The extreme position taken by John Yoo regarding Presidential power

The most grisly public assertion of this purported dictatorial power came in December 2005, in a debate in Chicago between Notre Dame law professor Doug Cassel, and John Yoo, a lawyer in the Justice Department’s Office of Legal Counsel, who had written two memoranda in August 2002 purporting to redefine torture so that it could be used by US personnel. This was the exchange:

Doug Cassel: If the president deems that he’s got to torture somebody, including by crushing the testicles of the person’s child, there is no law that can stop him?
John Yoo: No treaty.
Doug Cassel: Also no law by Congress. That is what you wrote in the August 2002 memo.
John Yoo: I think it depends on why the president thinks he needs to do that.

As recently as February this year, Yoo continued to defend the President’s absolute right to do what he considered “necessary” in wartime without opposition, and was, to a distressing extent, justified in doing so when a senior Justice Department official, David Margolis, rewrote the conclusion of a four-year internal investigation into the “torture memos,” claiming that Yoo (and Jay S. Bybee, the head of the OLC), were not guilty of “professional misconduct,” as the report’s authors had asserted, but had, instead, merely exercised “poor judgment.”
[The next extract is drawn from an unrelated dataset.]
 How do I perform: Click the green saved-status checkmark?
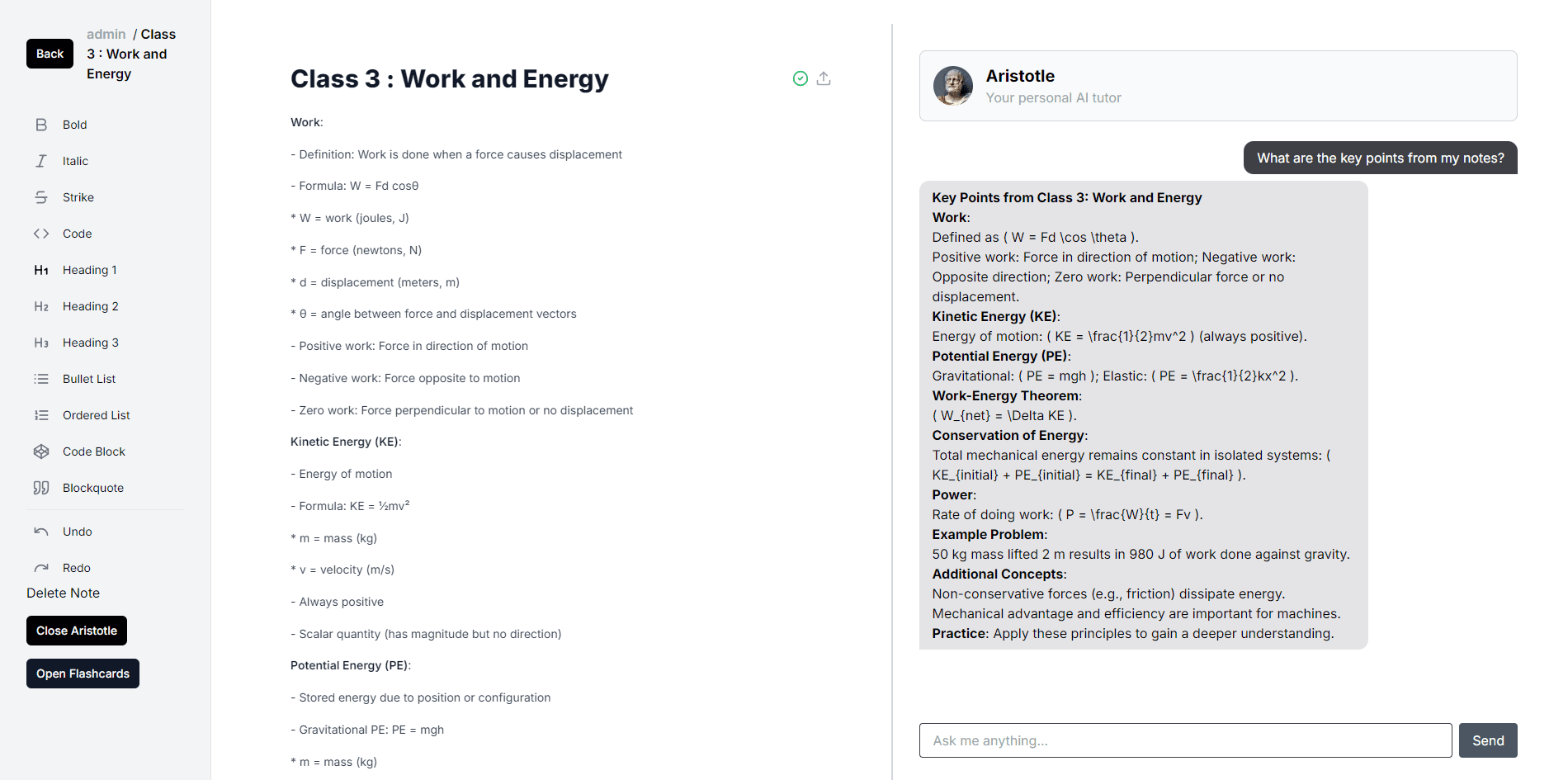800,78
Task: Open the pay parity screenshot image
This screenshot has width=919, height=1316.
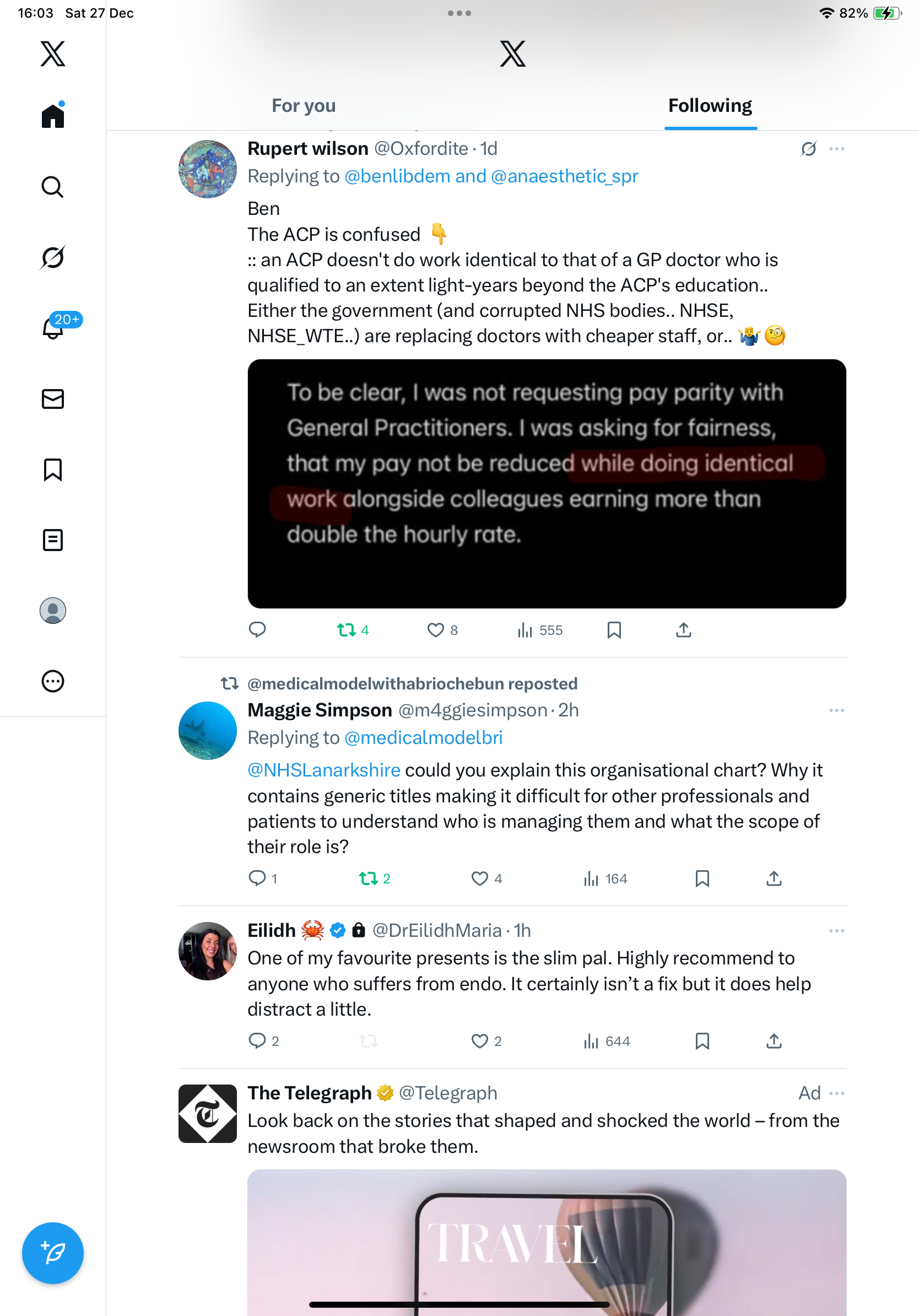Action: (x=547, y=483)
The Obama administration must bear the responsibility for allowing Margolis to doctor the report so shamefully, especially because, on his second day in office,  President Obama issued a number of executive orders, one of which thoroughly repudiated his predecessor’s reliance on claims of unfettered executive power. In cleaning up the “mess” inherited from the Bush administration with regard to torture and detention without charge or trial, Obama also issued an executive order upholding the absolute ban on torture, and made it clear that, in authorizing the detention of prisoners seized in the “War on Terror” who were held at Guantánamo, he would only rely on legislation passed by Congress.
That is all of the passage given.